File size: 3,743 Bytes

---

title: Panini Tokenizer
emoji: 🔤
colorFrom: indigo
colorTo: purple
sdk: gradio
sdk_version: 5.9.0
app_file: app.py
language: sa
license: apache-2.0
tags:
- sanskrit
- tokenizer
- nlp
- morphology
- transformers
- linguistics
---

# Panini Tokenizer

**The first grammar-first Sanskrit tokenizer based on Pāṇinian morphological analysis.**

[![Demo](https://img.shields.io/badge/🚀_Try_Demo-HuggingFace_Spaces-blueviolet?style=for-the-badge)](https://huggingface.co/spaces/ArthaLabs/panini-tokenizer-demo)

> **Why it matters:** *Fewer tokens = more usable context per input = better learning & longer text coverage.*

## 🚨 The Problem

Statistical tokenizers (BPE/WordPiece) systematically underperform on Sanskrit because they do not model **Sandhi**(phonetic fusion).

* **Standard Models (BERT/Qwen):** fracture complex words into phonetic noise (`##k`, `##z`, `##ab`).
* **Panini Tokenizer:** uses recursive morphological parsing to recover the original **semantic roots** (`nirapekza` + `jYAna`).

## ⚡ Key Features

* 🔤 **Vocab:** 128k dictionary-backed tokens (Monier-Williams).
* 🔄 **Sandhi Reversal:** Automatically splits fused compounds (e.g., `t` → `d`, `i` → `y`).
* 🧩 **Semantic Atomicism:** Preserves complex philosophical concepts as single tokens. This aligns token boundaries with linguistic meaning, reducing gradient noise during training.
* 📉 **Efficiency:** Reduces token count by **2-4x** compared to multilingual models.

## 🚀 Quick Start

No custom installation required.

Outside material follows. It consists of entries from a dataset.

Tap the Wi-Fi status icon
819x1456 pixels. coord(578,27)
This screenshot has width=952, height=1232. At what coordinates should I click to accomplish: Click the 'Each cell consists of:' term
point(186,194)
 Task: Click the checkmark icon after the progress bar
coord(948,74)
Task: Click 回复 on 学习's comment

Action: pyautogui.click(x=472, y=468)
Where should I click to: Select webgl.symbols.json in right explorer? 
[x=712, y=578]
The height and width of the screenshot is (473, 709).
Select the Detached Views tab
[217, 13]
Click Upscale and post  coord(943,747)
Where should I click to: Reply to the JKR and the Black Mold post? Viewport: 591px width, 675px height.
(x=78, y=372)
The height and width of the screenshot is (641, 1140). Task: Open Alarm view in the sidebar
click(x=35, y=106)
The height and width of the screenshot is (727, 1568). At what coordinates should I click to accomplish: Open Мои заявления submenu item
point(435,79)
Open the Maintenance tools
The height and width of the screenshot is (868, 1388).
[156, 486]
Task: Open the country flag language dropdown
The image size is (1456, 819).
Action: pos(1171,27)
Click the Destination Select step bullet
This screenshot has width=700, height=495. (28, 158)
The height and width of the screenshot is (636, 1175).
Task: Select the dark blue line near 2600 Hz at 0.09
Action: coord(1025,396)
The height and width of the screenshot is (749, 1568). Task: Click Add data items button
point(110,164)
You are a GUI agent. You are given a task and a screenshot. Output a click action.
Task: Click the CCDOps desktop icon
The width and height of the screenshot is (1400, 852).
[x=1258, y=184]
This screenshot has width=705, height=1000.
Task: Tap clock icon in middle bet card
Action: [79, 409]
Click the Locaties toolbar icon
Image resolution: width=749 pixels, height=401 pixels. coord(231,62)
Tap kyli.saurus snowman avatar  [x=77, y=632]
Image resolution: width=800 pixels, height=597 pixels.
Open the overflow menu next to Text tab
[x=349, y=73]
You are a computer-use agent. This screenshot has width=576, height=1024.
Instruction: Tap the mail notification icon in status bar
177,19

Use directly with Hugging Face `transformers`:
**Note:** The model expects **SLP1 transliteration** (e.g., `vidyA`), not Devanagari.
```python

from transformers import AutoTokenizer



# Load with trust_remote_code=True because of custom logic

tokenizer = AutoTokenizer.from_pretrained(

    "ArthaLabs/panini-tokenizer",

    trust_remote_code=True

)



# Tokenize complex Sandhi compounds (SLP1 input)

text = "nirapekzajYAnasAkzAtkArasAmarthyam"

tokens = tokenizer.tokenize(text)



print(tokens)

```

## 📊 Benchmarks: The "Context Dividend"

By strictly adhering to grammar, Panini Tokenizer drastically reduces sequence length, effectively **tripling the context window** for downstream tasks.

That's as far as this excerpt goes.